> REQUIRED ACTION 1: According to the biography of Jordão Diogo, in which country was he born?
> REQUIRED ACTION 2: Continue the biography of Jordão Diogo from the point where it stops.

START SOURCE TEXT

Jordão Diogo

Personal information
- Full name: Jordão da Encarnação Tackey Diogo
- Date of birth: 12 November 1985 (age 40)
- Place of birth: Lisbon, Portugal
- Height: 1.84 m (6 ft 1⁄2 in)
- Position(s): Left-back; midfielder;

Youth career
- 1997–1998: Benfica
- 1998–1999: Olivais Sul
- 1999–2003: Casa Pia
- 2003–2004: Alverca

Senior career*
- Years: Team / Apps / (Gls)
- 2004–2005: Alverca / 0 / (0)
- 2004–2005: → Carregado (loan)
- 2005–2006: Chelmsford City / 10 / (0)
- 2006–2007: Lewes
- 2007–2008: Aveley
- 2008–2012: KR Reykjavík / 46 / (0)
- 2010–2012: → Panserraikos (loan) / 41 / (1)
- 2012–2013: Panachaiki / 9 / (0)
- 2013–2014: Panthrakikos / 33 / (0)
- 2014–2015: Vitória Setúbal / 0 / (0)
- 2014–2015: → Kerkyra (loan) / 22 / (1)
- 2015–2017: Kerkyra / 39 / (1)
- 2018–2019: Levadiakos / 23 / (0)
- 2019–2020: Needham Market / 13 / (0)
- Total:  / 236+ / (3+)

International career
- 2015–2019: São Tomé and Príncipe / 8 / (0)

= Jordão Diogo =

Portuguese-born São Toméan footballer

Jordão da Encarnação Tackey Diogo (born 12 November 1985) is a São Toméan former professional footballer who played as a left-back or a left midfielder.

==Club career==
Born in Lisbon of São Tomé and Príncipe descent, Diogo made his senior debut in 2004 with A.D. Carregado in the fourth division, on loan from F.C. Alverca. He moved to England after one season, going on to play semi-professional football in the country with Chelmsford City, Lewes and Aveley.

END SOURCE TEXT
START INFORMATION SUPPLIED

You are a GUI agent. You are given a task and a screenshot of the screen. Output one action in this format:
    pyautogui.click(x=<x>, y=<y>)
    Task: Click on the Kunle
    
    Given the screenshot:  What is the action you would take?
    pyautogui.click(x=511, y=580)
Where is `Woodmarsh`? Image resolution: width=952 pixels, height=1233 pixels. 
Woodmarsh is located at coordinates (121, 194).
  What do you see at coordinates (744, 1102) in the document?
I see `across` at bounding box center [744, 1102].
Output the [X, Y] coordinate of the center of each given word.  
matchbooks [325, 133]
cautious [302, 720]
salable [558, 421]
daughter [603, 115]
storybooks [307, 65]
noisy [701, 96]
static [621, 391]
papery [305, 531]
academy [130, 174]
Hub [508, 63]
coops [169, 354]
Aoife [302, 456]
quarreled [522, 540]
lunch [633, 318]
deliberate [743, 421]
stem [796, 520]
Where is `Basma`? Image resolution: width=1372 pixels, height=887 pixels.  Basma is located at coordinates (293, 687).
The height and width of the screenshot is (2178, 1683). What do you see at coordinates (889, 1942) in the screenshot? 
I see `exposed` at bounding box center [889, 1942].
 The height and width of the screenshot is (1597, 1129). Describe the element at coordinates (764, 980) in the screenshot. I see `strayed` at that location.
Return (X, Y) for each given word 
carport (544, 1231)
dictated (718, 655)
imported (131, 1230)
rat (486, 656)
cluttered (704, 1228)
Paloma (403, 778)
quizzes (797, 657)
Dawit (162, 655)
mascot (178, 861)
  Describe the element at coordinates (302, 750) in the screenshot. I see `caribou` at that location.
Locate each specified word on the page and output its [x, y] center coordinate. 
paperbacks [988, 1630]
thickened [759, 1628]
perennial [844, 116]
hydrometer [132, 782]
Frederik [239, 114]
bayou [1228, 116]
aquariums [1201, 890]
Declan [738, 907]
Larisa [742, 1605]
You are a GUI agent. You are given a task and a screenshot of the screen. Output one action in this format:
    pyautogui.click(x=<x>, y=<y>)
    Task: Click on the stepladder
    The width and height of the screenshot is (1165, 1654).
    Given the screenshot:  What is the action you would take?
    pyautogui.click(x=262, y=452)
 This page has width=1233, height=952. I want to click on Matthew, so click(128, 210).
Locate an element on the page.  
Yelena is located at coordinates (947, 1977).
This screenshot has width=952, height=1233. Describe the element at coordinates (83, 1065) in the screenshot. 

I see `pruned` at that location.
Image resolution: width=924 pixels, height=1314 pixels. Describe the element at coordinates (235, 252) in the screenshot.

END INFORMATION SUPPLIED

> WRITTEN ANSWER 1: Portugal

> WRITTEN ANSWER 2:
Diogo had his first top-flight experience in 2008, joining Iceland's Knattspyrnufélag Reykjavíkur. He was part of the squad that won the national championship in 2011 but only appeared in two league games, also spending two years on loan to Greek club Panserraikos F.C. where he was sidelined for two months with a knee injury contracted in early November 2010.

On 23 August 2012, already as a free agent, Diogo signed for three seasons with Panachaiki F.C. in the Greek second division. He competed mostly in the country's Super League the following years after a fleeting spell at Vitória F.C. in Portugal, representing in the competition Panthrakikos FC, PAE Kerkyra and Levadiakos FC.

==International career==
In October 2015, Diogo was called up by São Tomé and Príncipe for a 2018 FIFA World Cup qualifier against Ethiopia. He made his debut on the 8th, playing the full 90 minutes in a 1–0 home win.